(Reuters) - ConocoPhillips (NYSE:COP) on Thursday beat Wall Street's third-quarter profit estimates, as the U.S. shale producer benefited from higher output, and raised its quarterly dividend by 14%.
Benchmark Brent crude averaged $85.67 a barrel in the first three months of 2023, nearly 13% lower than last year, but still well above the levels that allow oil and gas producers to drill profitably.
Crude prices had surged to multi-year highs last year after Russia's invasion of Ukraine upended global energy markets.
ConocoPhillips said production for the third quarter was 1.806 million barrels of oil equivalent per day (boepd), an increase of 52 thousand (boepd) from a year earlier.
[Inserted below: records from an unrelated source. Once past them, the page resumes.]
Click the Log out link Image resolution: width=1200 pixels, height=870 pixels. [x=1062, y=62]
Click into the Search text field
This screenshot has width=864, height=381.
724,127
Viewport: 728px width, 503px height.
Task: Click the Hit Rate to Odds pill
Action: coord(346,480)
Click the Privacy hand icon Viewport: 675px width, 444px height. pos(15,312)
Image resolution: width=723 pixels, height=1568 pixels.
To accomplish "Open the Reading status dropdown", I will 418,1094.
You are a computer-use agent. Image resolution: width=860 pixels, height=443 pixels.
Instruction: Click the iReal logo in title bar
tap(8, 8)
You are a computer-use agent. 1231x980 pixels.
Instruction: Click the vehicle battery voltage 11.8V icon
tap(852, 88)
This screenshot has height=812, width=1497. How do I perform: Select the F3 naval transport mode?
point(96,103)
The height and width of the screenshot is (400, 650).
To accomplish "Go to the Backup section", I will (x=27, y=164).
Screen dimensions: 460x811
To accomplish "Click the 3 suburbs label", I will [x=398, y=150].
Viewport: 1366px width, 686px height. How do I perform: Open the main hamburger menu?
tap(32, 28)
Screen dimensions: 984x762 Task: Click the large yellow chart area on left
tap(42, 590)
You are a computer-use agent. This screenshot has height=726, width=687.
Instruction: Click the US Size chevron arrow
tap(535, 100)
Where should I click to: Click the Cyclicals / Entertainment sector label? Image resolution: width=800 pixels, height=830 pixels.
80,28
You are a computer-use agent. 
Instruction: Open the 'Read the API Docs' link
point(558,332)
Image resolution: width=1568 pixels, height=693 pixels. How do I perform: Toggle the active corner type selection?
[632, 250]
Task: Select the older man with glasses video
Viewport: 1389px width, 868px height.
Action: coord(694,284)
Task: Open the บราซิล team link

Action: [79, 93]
"For the third consecutive quarter, we achieved record production," CEO Ryan Lance said in a statement.
The largest U.S. independent oil company expects fourth-quarter production to be between 1.86 million and 1.90 million boepd.
Full-year production is expected to be about 1.82 million boepd, higher than its prior outlook of 1.80 to 1.81 million boepd, due to the Surmont acquisition.
ConocoPhillips purchased remaining 50% interest in Surmont oil sands asset from France's TotalEnergies (EPA:TTEF)' Canada unit.
The company's earnings were, however, pressured by lower crude prices. It said total average realized price was $60.05 per barrel of oil equivalent (boe), 28% lower than a year earlier, which hurt the company's earnings.
Larger rivals Exxon Mobil (NYSE:XOM) and Chevron (NYSE:CVX) posted third-quarter results last week that took a hit from lower oil prices.
Excluding items, ConocoPhillips reported a profit of $2.16 per share for the three months ended Sept. 30, compared with analysts' average estimate of $2.08 per share, according to LSEG data.